EXAONE-Deep Performance Evaluation

Performance Overview

EXAONE-Deep models demonstrate exceptional performance across multiple benchmarks, particularly excelling in tasks that require complex logical thinking such as mathematical reasoning, scientific understanding, and code writing. Below is a detailed assessment of the model's performance in various benchmarks, showing that:

Mathematical Capability

In the MATH-500 test, EXAONE-Deep 32B model achieved a score of 95.7, the 7.8B model reached 94.8, and the 2.4B model scored 92.3, all leading in their respective model size categories.

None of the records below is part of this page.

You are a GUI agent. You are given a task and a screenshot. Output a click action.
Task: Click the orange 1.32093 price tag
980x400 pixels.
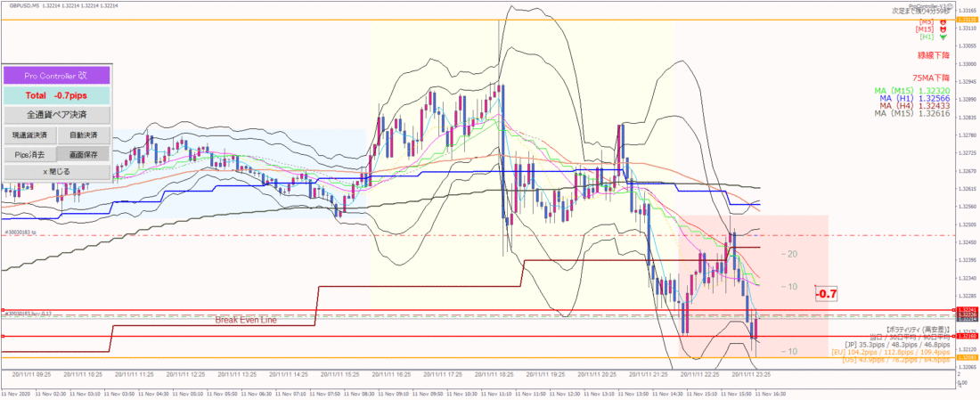click(967, 358)
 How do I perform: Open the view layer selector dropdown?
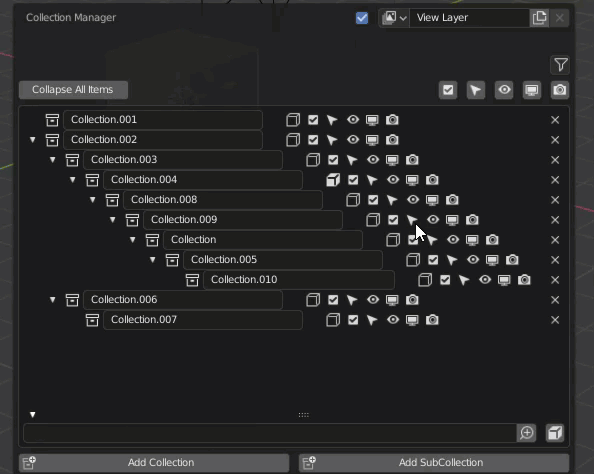(394, 18)
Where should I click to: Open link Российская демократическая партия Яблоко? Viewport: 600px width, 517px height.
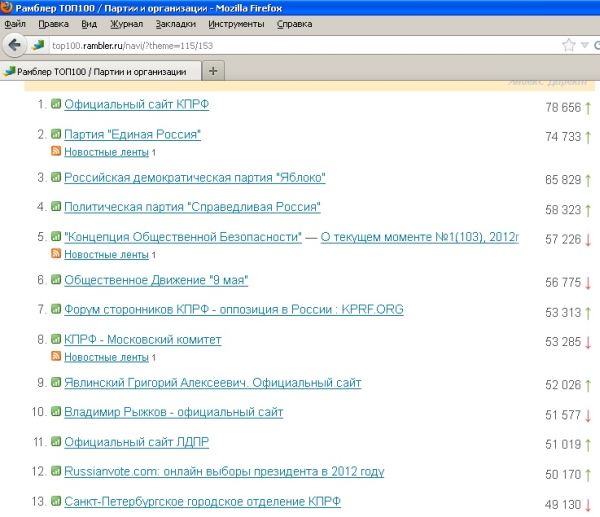tap(194, 178)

Notably, in the CSAT 2025 Math test, the 32B model scored 94.5, outperforming all similar models.

Scientific Reasoning

In the GPQA Diamond test, which evaluates PhD-level problem-solving capabilities in physics, chemistry, and biology, EXAONE-Deep models achieved excellent scores of 66.1 (32B), 62.6 (7.8B), and 54.3 (2.4B).

The 7.8B and 2.4B models ranked first in their respective size categories, demonstrating exceptional scientific reasoning capabilities.

Code Generation

In the LiveCodeBench test, EXAONE-Deep models achieved scores of 59.5 (32B), 55.2 (7.8B), and 46.6 (2.4B).

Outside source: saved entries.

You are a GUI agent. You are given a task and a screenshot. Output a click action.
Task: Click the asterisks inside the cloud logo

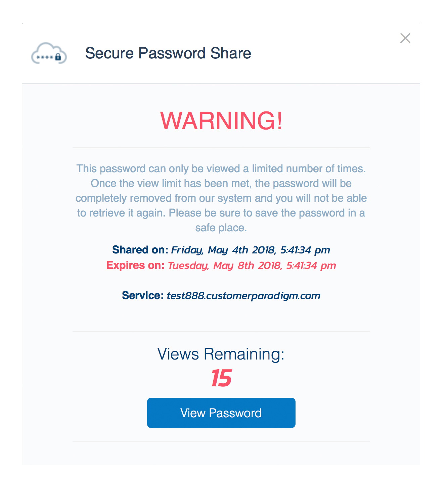coord(45,57)
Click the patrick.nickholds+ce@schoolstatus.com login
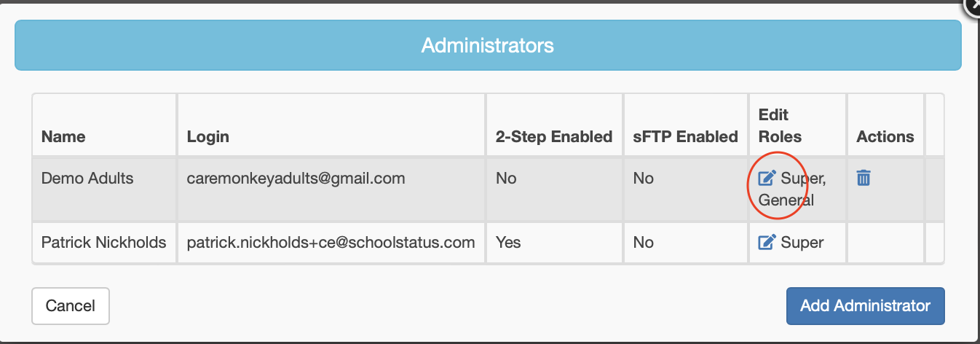980x344 pixels. (x=331, y=242)
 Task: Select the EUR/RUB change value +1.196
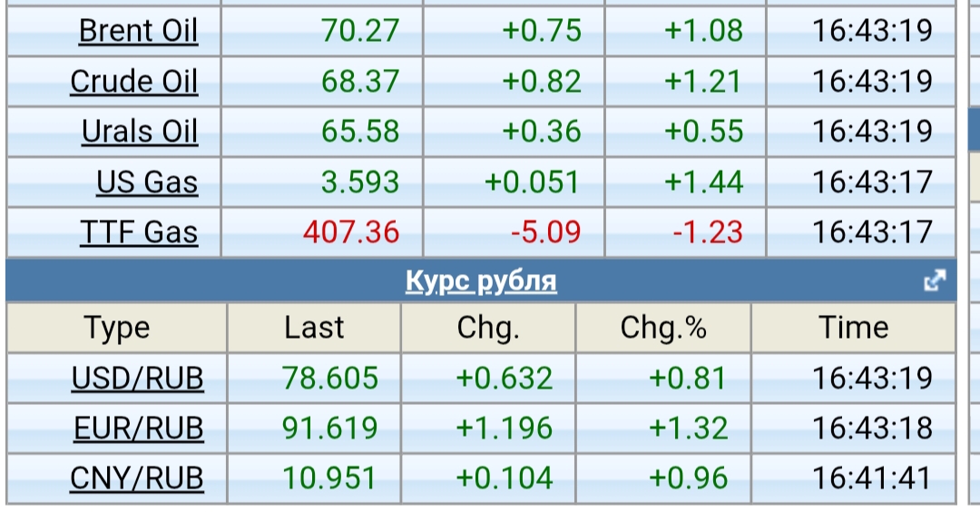(x=504, y=428)
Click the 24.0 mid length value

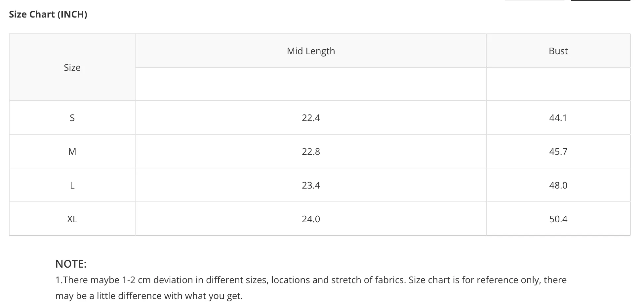pyautogui.click(x=311, y=219)
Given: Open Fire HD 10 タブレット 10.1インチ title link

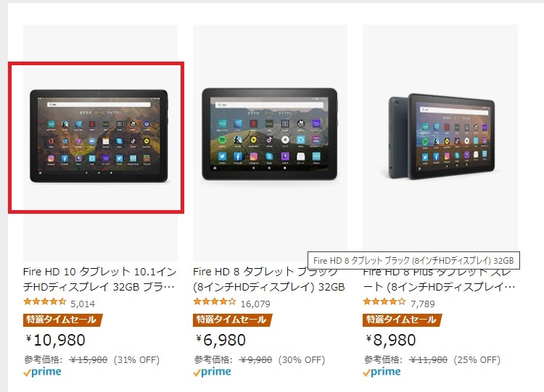Looking at the screenshot, I should pos(100,280).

Compared to other models of similar size, the EXAONE-Deep series demonstrated leading advantages in code writing and understanding, with the 7.8B model outperforming the OpenAI o1-mini model.

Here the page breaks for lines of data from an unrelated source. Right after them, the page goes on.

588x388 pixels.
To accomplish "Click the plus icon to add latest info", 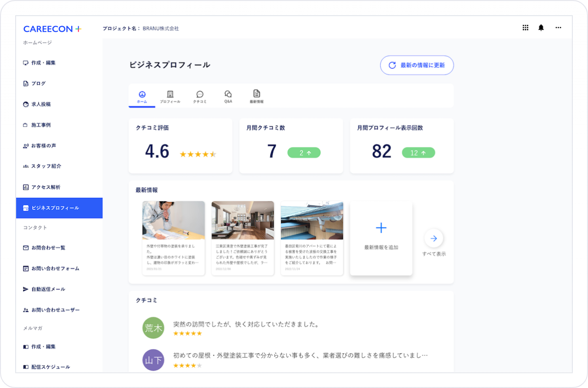I will point(381,228).
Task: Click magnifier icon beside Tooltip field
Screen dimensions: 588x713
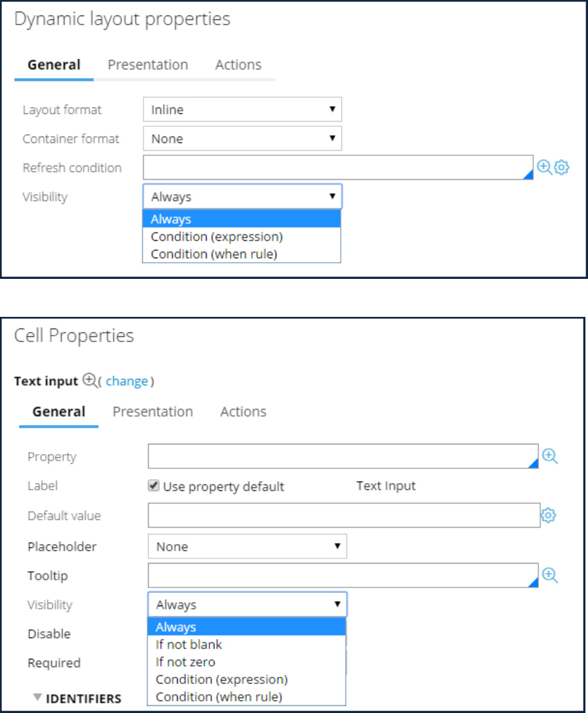Action: (x=549, y=576)
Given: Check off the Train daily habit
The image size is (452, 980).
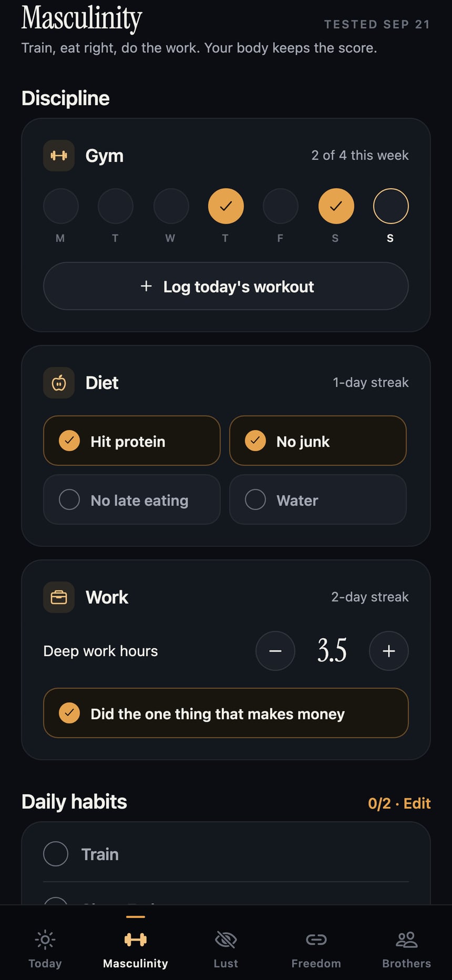Looking at the screenshot, I should point(226,854).
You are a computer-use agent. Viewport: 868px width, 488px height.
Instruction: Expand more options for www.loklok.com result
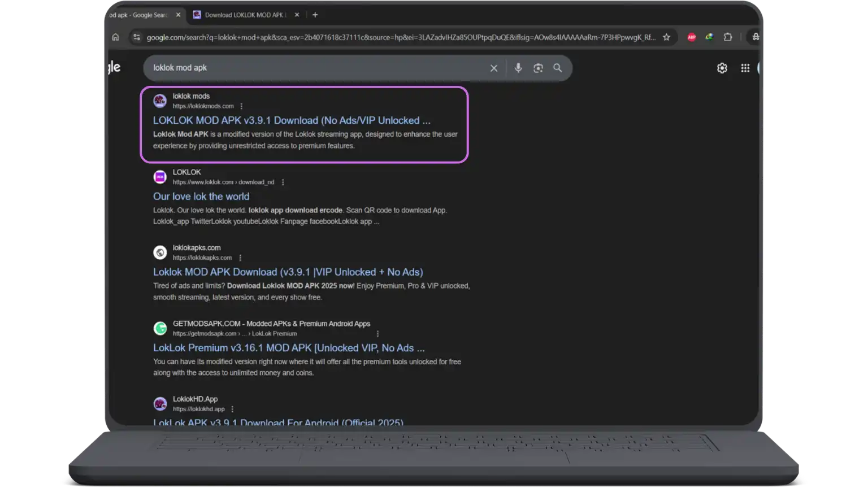tap(283, 182)
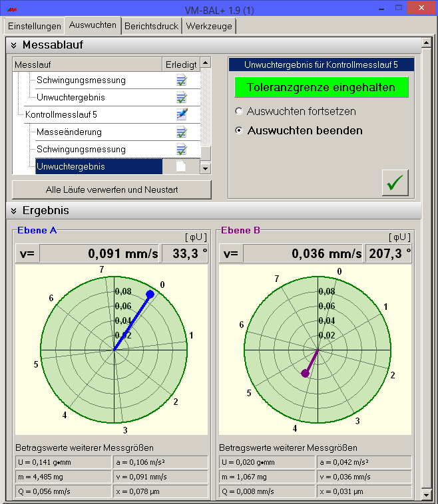Click the done icon beside Masseänderung
This screenshot has width=438, height=504.
[x=181, y=132]
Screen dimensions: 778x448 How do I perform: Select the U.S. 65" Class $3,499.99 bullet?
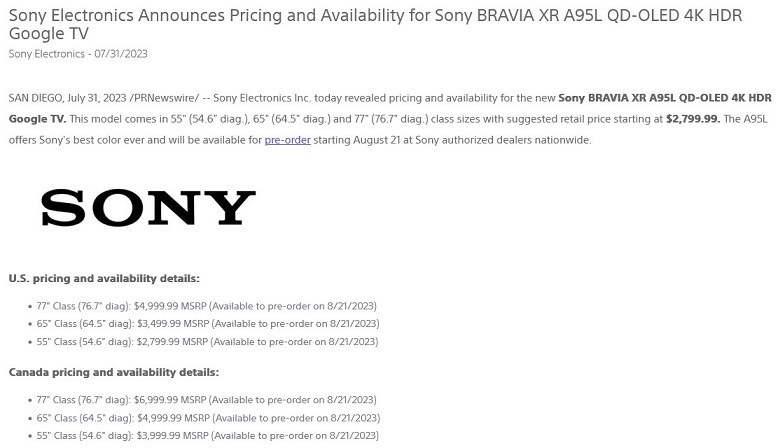click(x=208, y=324)
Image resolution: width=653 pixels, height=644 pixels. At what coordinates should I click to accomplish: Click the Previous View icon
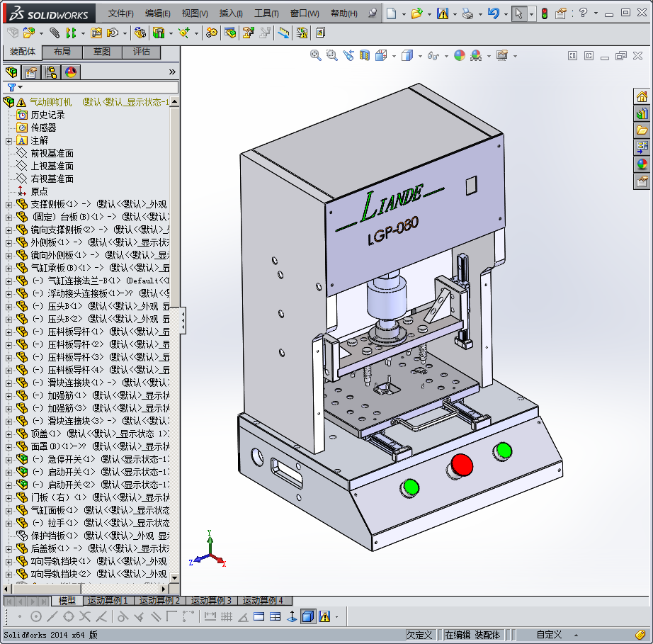point(348,55)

Mathematical Reasoning Performance Comparison

Model	MATH-500 (pass@1)	AIME 2024 (pass@1 / cons@64)	AIME 2025 (pass@1 / cons@64)	CSAT Math 2025 (pass@1)
EXAONE Deep 32B	95.7	72.1 / 90.0	65.8 / 80.0	94.5
DeepSeek-R1-Distill-Qwen-32B	94.3	72.6 / 83.3	55.2 / 73.3	84.1
QwQ-32B	95.5	79.5 / 86.7	67.1 / 76.7	94.4
DeepSeek-R1-Distill-Llama-70B	94.5	70.0 / 86.7	53.9 / 66.7	88.8
DeepSeek-R1 (671B)	97.3	79.8 / 86.7	66.8 / 80.0	89.9
EXAONE Deep 7.8B	94.8	70.0 / 83.3	59.6 / 76.7	89.9
DeepSeek-R1-Distill-Qwen-7B	92.8	55.5 / 83.3	38.5 / 56.7	79.7
DeepSeek-R1-Distill-Llama-8B	89.1	50.4 / 80.0	33.6 / 53.3	74.1
OpenAI o1-mini	90	63.6 / 80.0	54.8 / 66.7	84.4
EXAONE Deep 2.4B	92.3	52.5 / 76.7	47.9 / 73.3	79.2
DeepSeek-R1-Distill-Qwen-1.5B	83.9	28.9 / 52.7	23.9 / 36.7	65.6

In terms of mathematical reasoning, the EXAONE-Deep series models demonstrate exceptional performance:

• EXAONE-Deep 32B achieved the highest score of 94.5 in the CSAT 2025 Math test, and leads all models with a score of 90.0 in AIME 2024 cons@64.

• EXAONE-Deep 7.8B scored 94.8 in the MATH-500 test, far exceeding other models of similar size and even outperforming OpenAI o1-mini.

• EXAONE-Deep 2.4B significantly outperforms the DeepSeek-R1-Distill-Qwen-1.5B model in all tests, demonstrating its superiority among lightweight models.

Benchmark Descriptions

MATH-500

A collection of 500 high-quality math problems covering algebra, geometry, combinatorics, probability theory, and other fields, used to evaluate a model's mathematical reasoning ability.

AIME

American Invitational Mathematics Examination, serving as a qualifying standard for the US Mathematical Olympiad, with a high level of difficulty. AIME 2024/2025 represents recent contest evaluations, and cons@64 indicates accuracy with consideration for diverse sampling.

CSAT Math

The mathematics section of the Korean College Scholastic Ability Test, used to assess the model's ability to solve high school-level math problems.

GPQA Diamond

A test that evaluates PhD-level problem-solving capabilities, covering difficult problems in physics, chemistry, and biology.

LiveCodeBench

A real-time code writing evaluation benchmark that tests the model's performance in solving programming problems, writing functional code, and debugging.

MMLU

Massive Multitask Language Understanding, a comprehensive assessment of the model's knowledge mastery across various academic disciplines.